Le Waqf […] La Mauritanie […] – 13/Par Ian Mansour de Grange

25 March, 2020 - 23:41

« C'est la colonisation qui, ici comme ailleurs, a défini l'État » (1). Nous aurions tendance à dire : ici bien plus qu'ailleurs. Car, que ce soit au Maroc ou au Mali voisins, les traditions administratives ne datent pas de l'occupation coloniale. Certes celle-ci a généré partout une approche singulièrement différente, sinon de l'exercice du pouvoir, du moins de son organisation.

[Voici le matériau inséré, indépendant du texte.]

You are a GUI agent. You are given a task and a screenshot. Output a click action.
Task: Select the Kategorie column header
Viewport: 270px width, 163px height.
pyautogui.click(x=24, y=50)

La grande nouveauté dans toute l'Afrique occupée, c'est le développement d'un droit positif centré sur une dialectique privé/public quasiment inintelligible aux masses populaires, surtout au Sud de l'Atlas ; mais pas seulement : même en des espaces aussi civilisés que le royaume Chérifien ou l'empire Ottoman, les frontières entre le privé et le public n'étaient guère tranchées, nous l'avons vu, et de très hautes autorités confondirent allègrement les genres, d'autant plus, notons-le en passant, que les administrateurs européens ne furent pas toujours exemplaires en la matière.

À ces approximations viennent s'ajouter une méconnaissance crasse du milieu conquis. Présents dès le milieu du 17ème siècle à Saint-Louis du Sénégal, les Français y vivent en vase clos, refermés sur leurs seuls intérêts commerciaux et ne s'aventurent dans la conquête du fleuve qu'au 19ème siècle. Après l'échec d'une colonisation agricole pacifique – refus des populations d'aliéner les terres collectives et de fournir de la main d'œuvre, problème de la salinité du delta (2) – ce sont les militaires qui occupent le sol, achevant d'annexer le FutaaTooro en 1891 et favorisant le retour, sur la rive droite du fleuve, des tribus halpulaar chassées par les Maures hassanes au siècle précédent (fondation de nouvelles cités : Wali, 1897 ; Mbout, 1904, etc.) (3). La redistribution des terres dont les Français se jugent à leur tour propriétaires, non seulement ignore les contingences intertribales mais suscite, de surcroît, des conflits endo-ethniques (Hal pulaar des rives droite et gauche, en particulier).

 

 

Confusions futures

Coppolani, le « pacificateur » de la Mauritanie, apparaît comme un cas d'exception. Il a étudié l'arabe et le Droit malékite : c'est la cause majeure de son succès qui influera positivement sur la politique française en Mauritanie. On lui doit probablement le décret du 23/10/1904 reconnaissant l'existence de droits coutumiers ; certainement pas celui du 24/07/1906 (4) ambitionnant de développer la propriété privée : celui-ci ressemble vraiment à un songe creux de gratte-papier, totalement décalé de la réalité mauritanienne de l'époque. On a, insuffisamment semble-t-il, souligné cette ambivalence de l'administration française, source de bien des confusions futures.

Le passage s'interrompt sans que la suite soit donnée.